Islet-1 is a sensitive but not entirely specific marker for pancreatic neuroendocrine neoplasms and their metastases.

Islet-1 (Isl1) is a transcription factor involved in the embryogenesis of islets of Langerhans. Immunohistochemically, Isl1 is a sensitive lineage-specific marker for pancreatic neuroendocrine neoplasms (NENs) and their metastases. Its specificity has not been documented, nor have large numbers of NENs from other parts of the gut or other organs been studied.
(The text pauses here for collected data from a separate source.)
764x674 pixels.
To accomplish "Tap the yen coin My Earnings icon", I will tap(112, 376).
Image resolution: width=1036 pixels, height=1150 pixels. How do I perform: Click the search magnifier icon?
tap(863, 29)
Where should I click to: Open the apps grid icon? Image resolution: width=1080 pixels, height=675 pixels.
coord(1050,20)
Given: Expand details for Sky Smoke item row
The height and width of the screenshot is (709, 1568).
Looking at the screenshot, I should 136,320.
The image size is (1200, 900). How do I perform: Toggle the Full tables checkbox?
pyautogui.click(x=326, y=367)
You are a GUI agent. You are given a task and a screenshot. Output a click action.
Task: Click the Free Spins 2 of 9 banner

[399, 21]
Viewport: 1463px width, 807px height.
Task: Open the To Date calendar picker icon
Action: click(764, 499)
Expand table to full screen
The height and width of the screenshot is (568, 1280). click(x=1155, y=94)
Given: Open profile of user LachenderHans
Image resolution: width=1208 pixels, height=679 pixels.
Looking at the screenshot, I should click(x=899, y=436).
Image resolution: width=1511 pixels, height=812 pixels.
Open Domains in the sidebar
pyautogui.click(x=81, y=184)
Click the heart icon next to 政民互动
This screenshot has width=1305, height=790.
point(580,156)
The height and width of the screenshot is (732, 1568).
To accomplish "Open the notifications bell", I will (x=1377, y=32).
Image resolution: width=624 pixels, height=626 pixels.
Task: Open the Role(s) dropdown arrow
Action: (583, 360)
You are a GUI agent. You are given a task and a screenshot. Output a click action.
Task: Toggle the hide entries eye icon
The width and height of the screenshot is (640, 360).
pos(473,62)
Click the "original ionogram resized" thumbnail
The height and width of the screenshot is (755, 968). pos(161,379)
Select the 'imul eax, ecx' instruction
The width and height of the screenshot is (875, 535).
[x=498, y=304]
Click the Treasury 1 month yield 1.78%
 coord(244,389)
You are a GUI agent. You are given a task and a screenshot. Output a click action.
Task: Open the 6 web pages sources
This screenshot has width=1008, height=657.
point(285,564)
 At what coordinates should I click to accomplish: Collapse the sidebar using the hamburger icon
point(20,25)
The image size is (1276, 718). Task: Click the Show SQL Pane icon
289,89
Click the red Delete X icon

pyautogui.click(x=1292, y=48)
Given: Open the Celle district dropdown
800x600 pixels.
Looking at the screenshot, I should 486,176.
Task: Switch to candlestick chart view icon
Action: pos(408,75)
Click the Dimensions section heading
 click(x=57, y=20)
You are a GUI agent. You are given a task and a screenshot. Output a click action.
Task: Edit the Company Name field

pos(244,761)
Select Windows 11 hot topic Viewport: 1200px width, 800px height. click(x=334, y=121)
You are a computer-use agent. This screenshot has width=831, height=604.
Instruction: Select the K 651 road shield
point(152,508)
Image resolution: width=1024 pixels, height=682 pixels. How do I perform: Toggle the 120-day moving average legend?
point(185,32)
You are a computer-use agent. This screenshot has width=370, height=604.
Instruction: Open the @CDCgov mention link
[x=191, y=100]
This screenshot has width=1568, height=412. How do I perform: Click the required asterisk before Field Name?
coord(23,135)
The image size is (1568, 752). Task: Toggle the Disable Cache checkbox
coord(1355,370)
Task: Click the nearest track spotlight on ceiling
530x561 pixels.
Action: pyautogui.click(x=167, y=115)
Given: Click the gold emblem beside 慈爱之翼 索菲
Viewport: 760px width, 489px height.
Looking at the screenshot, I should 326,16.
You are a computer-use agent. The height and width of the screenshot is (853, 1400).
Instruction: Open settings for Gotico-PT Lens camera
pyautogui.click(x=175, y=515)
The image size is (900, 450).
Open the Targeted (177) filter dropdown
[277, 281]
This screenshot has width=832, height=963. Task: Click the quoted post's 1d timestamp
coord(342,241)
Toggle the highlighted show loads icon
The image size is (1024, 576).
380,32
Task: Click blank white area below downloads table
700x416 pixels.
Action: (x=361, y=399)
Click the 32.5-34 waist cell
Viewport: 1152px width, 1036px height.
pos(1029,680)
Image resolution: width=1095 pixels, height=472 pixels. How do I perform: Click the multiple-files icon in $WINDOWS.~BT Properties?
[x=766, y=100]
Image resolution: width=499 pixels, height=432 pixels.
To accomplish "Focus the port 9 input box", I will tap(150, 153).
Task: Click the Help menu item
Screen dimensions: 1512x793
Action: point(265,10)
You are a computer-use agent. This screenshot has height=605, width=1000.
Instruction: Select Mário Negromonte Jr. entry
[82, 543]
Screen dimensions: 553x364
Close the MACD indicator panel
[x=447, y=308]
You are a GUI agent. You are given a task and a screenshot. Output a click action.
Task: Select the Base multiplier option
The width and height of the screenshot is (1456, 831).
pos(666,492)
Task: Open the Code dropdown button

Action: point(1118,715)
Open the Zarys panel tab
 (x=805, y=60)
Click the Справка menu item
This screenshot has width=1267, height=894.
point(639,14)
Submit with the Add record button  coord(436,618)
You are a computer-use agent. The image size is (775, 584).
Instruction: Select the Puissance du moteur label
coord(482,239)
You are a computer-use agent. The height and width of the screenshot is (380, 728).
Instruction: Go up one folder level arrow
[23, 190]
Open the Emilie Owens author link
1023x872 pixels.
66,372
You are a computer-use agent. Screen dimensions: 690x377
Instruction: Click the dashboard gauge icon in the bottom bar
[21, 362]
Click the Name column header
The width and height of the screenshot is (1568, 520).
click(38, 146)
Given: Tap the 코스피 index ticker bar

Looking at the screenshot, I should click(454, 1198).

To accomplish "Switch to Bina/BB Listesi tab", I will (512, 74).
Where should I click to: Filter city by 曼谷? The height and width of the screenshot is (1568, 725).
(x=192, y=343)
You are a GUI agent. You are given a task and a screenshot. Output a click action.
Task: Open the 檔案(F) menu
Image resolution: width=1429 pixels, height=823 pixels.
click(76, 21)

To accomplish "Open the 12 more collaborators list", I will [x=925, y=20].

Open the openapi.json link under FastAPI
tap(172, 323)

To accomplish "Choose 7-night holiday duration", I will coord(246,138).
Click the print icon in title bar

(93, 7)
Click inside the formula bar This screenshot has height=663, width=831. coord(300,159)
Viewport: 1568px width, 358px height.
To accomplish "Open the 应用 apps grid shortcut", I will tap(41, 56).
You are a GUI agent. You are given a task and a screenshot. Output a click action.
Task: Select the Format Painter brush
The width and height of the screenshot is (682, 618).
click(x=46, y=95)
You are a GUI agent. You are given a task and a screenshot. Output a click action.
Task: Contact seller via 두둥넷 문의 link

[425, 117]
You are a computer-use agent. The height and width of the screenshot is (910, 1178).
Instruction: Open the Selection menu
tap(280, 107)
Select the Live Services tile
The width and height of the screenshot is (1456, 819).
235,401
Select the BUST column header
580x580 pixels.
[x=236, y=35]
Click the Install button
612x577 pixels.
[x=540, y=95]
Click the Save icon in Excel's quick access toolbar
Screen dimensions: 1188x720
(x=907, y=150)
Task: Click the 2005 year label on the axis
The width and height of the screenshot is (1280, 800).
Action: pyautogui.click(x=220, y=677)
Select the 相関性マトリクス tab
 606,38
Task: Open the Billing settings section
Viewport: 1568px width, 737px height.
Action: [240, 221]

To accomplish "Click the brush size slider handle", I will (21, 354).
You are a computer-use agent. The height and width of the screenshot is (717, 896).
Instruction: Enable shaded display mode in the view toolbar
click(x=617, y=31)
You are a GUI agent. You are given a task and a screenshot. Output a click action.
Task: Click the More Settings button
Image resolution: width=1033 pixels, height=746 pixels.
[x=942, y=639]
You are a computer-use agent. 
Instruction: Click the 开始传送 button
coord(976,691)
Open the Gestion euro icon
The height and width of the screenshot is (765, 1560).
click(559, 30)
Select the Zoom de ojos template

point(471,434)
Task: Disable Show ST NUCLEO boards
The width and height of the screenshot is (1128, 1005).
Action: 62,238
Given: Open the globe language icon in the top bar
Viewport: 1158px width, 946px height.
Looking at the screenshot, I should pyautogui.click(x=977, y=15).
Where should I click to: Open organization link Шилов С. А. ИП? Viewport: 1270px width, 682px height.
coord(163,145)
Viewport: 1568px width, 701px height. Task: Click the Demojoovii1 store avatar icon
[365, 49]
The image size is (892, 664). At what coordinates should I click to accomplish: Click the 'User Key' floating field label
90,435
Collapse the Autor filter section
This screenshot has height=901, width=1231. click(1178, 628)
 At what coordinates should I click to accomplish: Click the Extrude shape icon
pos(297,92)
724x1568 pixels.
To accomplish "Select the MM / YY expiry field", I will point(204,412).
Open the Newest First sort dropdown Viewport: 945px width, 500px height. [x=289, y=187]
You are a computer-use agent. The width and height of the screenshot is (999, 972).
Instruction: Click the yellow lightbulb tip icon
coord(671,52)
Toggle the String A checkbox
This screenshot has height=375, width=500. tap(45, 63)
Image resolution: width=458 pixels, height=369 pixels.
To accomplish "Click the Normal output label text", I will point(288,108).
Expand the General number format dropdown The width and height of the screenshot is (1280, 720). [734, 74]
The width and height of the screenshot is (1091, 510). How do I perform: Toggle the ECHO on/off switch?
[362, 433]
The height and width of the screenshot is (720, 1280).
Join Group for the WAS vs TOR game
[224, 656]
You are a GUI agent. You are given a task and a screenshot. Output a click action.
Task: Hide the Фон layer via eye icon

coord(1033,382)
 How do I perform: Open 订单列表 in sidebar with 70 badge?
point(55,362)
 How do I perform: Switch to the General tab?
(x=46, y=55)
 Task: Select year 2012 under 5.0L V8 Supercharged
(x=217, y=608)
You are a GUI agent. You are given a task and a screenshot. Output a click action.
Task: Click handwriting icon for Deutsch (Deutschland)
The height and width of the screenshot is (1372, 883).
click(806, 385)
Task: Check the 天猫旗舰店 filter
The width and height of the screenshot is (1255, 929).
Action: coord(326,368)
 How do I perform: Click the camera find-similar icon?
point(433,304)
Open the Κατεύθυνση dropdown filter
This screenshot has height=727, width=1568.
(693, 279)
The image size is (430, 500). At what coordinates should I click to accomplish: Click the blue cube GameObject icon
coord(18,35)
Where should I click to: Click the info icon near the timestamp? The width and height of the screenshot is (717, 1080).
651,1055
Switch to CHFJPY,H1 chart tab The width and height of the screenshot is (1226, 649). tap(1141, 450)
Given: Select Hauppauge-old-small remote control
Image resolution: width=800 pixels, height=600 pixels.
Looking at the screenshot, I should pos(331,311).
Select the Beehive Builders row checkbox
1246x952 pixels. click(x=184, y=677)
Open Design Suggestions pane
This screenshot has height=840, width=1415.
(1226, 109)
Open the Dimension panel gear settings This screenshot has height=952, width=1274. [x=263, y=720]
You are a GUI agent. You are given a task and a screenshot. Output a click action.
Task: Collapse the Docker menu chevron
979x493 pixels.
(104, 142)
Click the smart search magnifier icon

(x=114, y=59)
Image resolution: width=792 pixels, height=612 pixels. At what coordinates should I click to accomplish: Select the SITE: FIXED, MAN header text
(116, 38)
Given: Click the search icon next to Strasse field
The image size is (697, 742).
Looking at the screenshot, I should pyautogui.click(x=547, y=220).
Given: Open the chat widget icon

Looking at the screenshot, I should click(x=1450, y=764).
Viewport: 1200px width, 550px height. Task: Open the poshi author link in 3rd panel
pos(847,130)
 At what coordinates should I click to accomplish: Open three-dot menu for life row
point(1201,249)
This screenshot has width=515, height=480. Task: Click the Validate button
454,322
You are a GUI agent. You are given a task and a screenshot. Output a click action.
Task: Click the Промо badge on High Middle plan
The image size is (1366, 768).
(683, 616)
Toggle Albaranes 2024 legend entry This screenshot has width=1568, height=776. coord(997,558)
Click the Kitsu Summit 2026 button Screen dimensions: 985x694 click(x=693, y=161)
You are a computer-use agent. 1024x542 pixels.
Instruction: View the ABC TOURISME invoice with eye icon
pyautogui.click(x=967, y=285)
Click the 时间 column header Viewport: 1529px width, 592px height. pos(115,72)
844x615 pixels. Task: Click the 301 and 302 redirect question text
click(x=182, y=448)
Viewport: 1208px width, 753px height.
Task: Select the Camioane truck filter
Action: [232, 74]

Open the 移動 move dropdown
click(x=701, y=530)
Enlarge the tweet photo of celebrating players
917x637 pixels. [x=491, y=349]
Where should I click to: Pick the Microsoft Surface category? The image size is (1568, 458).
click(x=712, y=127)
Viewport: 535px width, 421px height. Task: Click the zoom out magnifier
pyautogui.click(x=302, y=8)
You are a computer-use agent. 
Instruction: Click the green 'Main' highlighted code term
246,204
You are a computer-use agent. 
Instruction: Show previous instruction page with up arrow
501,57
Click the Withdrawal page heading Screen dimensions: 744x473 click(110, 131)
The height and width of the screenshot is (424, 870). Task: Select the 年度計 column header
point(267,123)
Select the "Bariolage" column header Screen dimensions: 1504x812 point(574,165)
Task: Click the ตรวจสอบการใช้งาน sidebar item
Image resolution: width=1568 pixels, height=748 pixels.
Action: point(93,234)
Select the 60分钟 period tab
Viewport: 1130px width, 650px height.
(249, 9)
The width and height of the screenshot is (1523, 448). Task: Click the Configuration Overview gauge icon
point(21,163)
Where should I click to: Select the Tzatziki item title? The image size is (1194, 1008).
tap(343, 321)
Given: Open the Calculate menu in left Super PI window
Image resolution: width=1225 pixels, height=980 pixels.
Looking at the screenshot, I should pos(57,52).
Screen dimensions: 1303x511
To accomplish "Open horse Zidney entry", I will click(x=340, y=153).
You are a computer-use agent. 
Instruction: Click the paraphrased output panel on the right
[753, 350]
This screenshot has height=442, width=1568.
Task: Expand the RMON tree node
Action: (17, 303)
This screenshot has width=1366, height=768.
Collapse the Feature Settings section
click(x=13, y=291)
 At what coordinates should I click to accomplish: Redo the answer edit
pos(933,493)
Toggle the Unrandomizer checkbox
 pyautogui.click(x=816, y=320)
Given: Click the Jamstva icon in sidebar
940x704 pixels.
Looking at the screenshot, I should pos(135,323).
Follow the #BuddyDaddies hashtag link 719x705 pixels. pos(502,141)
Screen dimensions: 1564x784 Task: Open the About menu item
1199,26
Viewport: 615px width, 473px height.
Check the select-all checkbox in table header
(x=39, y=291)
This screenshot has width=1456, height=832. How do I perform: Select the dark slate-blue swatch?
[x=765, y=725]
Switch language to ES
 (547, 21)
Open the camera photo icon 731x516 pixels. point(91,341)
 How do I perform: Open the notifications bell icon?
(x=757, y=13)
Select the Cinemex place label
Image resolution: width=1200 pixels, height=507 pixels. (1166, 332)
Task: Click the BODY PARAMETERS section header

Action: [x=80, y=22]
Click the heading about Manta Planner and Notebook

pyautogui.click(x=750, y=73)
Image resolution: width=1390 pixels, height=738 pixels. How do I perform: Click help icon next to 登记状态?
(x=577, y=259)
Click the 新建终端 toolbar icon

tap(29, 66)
We examined Isl1 expression in 203 primary NENs (gastroenteropancreatic, lung, breast, and ovarian neoplasms) and 40 hepatic NEN metastases (enteropancreatic and lung neoplasms) from known primaries. The correlation between Isl1 and CDX2 expression was studied using a tissue microarray containing 46 pancreatic NENs. Immunostaining for Isl1 and CDX2 was also performed in selected NENs from other sites. Isl1 was positive in 90% of pancreatic, 89% of duodenal, 100% of rectal, 38% of colonic, 14% of appendiceal, and 6% of ileal primaries. Isl1 was negative in all other NENs. Among metastatic neoplasms, 76% of pancreatic and 2 of 2 rectal NEN metastases were Isl1 positive, whereas all other tested metastases were negative. The overall sensitivity and specificity of Isl1 in identifying primary pancreatic NENs was 88% and 80%, respectively. Thirty-six of 46 pancreatic NENs in the tissue microarray were Isl1 positive; 4 were Isl1 negative but CDX2 positive. Our findings confirm that Isl1 is a sensitive marker of pancreatic origin in cases of metastatic NEN. However, Isl1 does not distinguish pancreatic NEN from duodenal and colorectal NEN, even when used in association with CDX2.